— Start Exercise data —

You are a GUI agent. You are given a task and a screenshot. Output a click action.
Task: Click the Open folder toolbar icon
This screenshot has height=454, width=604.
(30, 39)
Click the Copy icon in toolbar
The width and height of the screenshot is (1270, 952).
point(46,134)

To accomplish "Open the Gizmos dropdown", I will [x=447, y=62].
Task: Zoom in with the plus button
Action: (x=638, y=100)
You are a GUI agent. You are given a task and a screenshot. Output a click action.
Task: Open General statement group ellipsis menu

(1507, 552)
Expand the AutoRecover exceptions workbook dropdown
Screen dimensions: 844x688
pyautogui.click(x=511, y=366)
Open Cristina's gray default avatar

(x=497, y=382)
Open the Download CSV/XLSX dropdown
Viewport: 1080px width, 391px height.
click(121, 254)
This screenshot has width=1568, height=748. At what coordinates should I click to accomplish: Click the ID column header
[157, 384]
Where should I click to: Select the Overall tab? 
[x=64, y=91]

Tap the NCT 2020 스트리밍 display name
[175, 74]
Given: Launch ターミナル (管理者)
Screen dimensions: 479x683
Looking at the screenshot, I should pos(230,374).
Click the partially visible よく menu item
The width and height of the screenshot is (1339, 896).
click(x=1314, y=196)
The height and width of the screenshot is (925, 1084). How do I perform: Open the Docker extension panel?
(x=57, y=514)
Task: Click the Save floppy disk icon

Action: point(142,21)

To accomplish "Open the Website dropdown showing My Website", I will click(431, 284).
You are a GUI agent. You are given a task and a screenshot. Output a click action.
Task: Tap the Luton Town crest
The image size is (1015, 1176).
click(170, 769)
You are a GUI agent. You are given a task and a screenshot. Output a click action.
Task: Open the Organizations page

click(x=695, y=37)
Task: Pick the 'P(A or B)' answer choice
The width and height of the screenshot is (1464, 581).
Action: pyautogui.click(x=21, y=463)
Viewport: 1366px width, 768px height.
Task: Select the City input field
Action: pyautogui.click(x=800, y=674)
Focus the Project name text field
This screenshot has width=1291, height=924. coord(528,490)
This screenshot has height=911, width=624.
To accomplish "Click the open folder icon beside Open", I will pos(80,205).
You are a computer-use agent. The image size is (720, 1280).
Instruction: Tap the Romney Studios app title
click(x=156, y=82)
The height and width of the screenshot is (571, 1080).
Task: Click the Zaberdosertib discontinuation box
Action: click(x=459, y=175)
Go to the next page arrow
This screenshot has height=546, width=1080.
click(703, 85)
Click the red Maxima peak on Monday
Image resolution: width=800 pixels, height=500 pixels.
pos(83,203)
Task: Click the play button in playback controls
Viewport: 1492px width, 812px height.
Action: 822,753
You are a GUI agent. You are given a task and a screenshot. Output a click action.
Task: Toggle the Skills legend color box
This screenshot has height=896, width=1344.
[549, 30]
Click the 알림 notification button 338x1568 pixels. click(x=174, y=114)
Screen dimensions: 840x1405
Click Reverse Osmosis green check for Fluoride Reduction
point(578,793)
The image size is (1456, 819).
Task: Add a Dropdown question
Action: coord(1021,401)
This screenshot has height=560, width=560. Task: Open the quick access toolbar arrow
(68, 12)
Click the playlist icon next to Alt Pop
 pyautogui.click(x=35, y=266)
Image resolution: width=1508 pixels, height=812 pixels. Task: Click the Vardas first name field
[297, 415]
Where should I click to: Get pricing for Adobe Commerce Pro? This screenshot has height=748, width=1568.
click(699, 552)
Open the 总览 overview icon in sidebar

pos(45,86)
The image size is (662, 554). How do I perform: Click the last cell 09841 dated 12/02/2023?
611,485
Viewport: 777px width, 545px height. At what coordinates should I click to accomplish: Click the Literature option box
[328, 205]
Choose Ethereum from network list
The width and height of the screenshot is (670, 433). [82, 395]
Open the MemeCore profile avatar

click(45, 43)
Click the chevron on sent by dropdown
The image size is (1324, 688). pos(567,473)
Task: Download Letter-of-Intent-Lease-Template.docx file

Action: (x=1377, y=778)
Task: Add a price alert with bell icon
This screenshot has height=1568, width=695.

— End Exercise data —

Set task ▸ Quote all of the records above word for word.

Exercise solution ▸
You are a GUI agent. You are given a task and a screenshot. Output a click action.
Task: Click the Open folder toolbar icon
This screenshot has height=454, width=604.
(30, 39)
Click the Copy icon in toolbar
The width and height of the screenshot is (1270, 952).
point(46,134)

To accomplish "Open the Gizmos dropdown", I will [x=447, y=62].
Task: Zoom in with the plus button
Action: (x=638, y=100)
You are a GUI agent. You are given a task and a screenshot. Output a click action.
Task: Open General statement group ellipsis menu

(1507, 552)
Expand the AutoRecover exceptions workbook dropdown
Screen dimensions: 844x688
pyautogui.click(x=511, y=366)
Open Cristina's gray default avatar

(x=497, y=382)
Open the Download CSV/XLSX dropdown
Viewport: 1080px width, 391px height.
click(121, 254)
This screenshot has width=1568, height=748. At what coordinates should I click to accomplish: Click the ID column header
[157, 384]
Where should I click to: Select the Overall tab? 
[x=64, y=91]

Tap the NCT 2020 스트리밍 display name
[175, 74]
Given: Launch ターミナル (管理者)
Screen dimensions: 479x683
Looking at the screenshot, I should pos(230,374).
Click the partially visible よく menu item
The width and height of the screenshot is (1339, 896).
click(x=1314, y=196)
The height and width of the screenshot is (925, 1084). How do I perform: Open the Docker extension panel?
(x=57, y=514)
Task: Click the Save floppy disk icon

Action: point(142,21)

To accomplish "Open the Website dropdown showing My Website", I will click(431, 284).
You are a GUI agent. You are given a task and a screenshot. Output a click action.
Task: Tap the Luton Town crest
The image size is (1015, 1176).
click(170, 769)
You are a GUI agent. You are given a task and a screenshot. Output a click action.
Task: Open the Organizations page

click(x=695, y=37)
Task: Pick the 'P(A or B)' answer choice
The width and height of the screenshot is (1464, 581).
Action: pyautogui.click(x=21, y=463)
Viewport: 1366px width, 768px height.
Task: Select the City input field
Action: pyautogui.click(x=800, y=674)
Focus the Project name text field
This screenshot has width=1291, height=924. coord(528,490)
This screenshot has height=911, width=624.
To accomplish "Click the open folder icon beside Open", I will pos(80,205).
You are a computer-use agent. The image size is (720, 1280).
Instruction: Tap the Romney Studios app title
click(x=156, y=82)
The height and width of the screenshot is (571, 1080).
Task: Click the Zaberdosertib discontinuation box
Action: click(x=459, y=175)
Go to the next page arrow
This screenshot has height=546, width=1080.
click(703, 85)
Click the red Maxima peak on Monday
Image resolution: width=800 pixels, height=500 pixels.
pos(83,203)
Task: Click the play button in playback controls
Viewport: 1492px width, 812px height.
Action: 822,753
You are a GUI agent. You are given a task and a screenshot. Output a click action.
Task: Toggle the Skills legend color box
This screenshot has height=896, width=1344.
[549, 30]
Click the 알림 notification button 338x1568 pixels. click(x=174, y=114)
Screen dimensions: 840x1405
Click Reverse Osmosis green check for Fluoride Reduction
point(578,793)
The image size is (1456, 819).
Task: Add a Dropdown question
Action: coord(1021,401)
This screenshot has height=560, width=560. Task: Open the quick access toolbar arrow
(68, 12)
Click the playlist icon next to Alt Pop
 pyautogui.click(x=35, y=266)
Image resolution: width=1508 pixels, height=812 pixels. Task: Click the Vardas first name field
[297, 415]
Where should I click to: Get pricing for Adobe Commerce Pro? This screenshot has height=748, width=1568.
click(699, 552)
Open the 总览 overview icon in sidebar

pos(45,86)
The image size is (662, 554). How do I perform: Click the last cell 09841 dated 12/02/2023?
611,485
Viewport: 777px width, 545px height. At what coordinates should I click to accomplish: Click the Literature option box
[328, 205]
Choose Ethereum from network list
The width and height of the screenshot is (670, 433). [82, 395]
Open the MemeCore profile avatar

click(45, 43)
Click the chevron on sent by dropdown
The image size is (1324, 688). pos(567,473)
Task: Download Letter-of-Intent-Lease-Template.docx file

Action: (x=1377, y=778)
Task: Add a price alert with bell icon
This screenshot has height=1568, width=695.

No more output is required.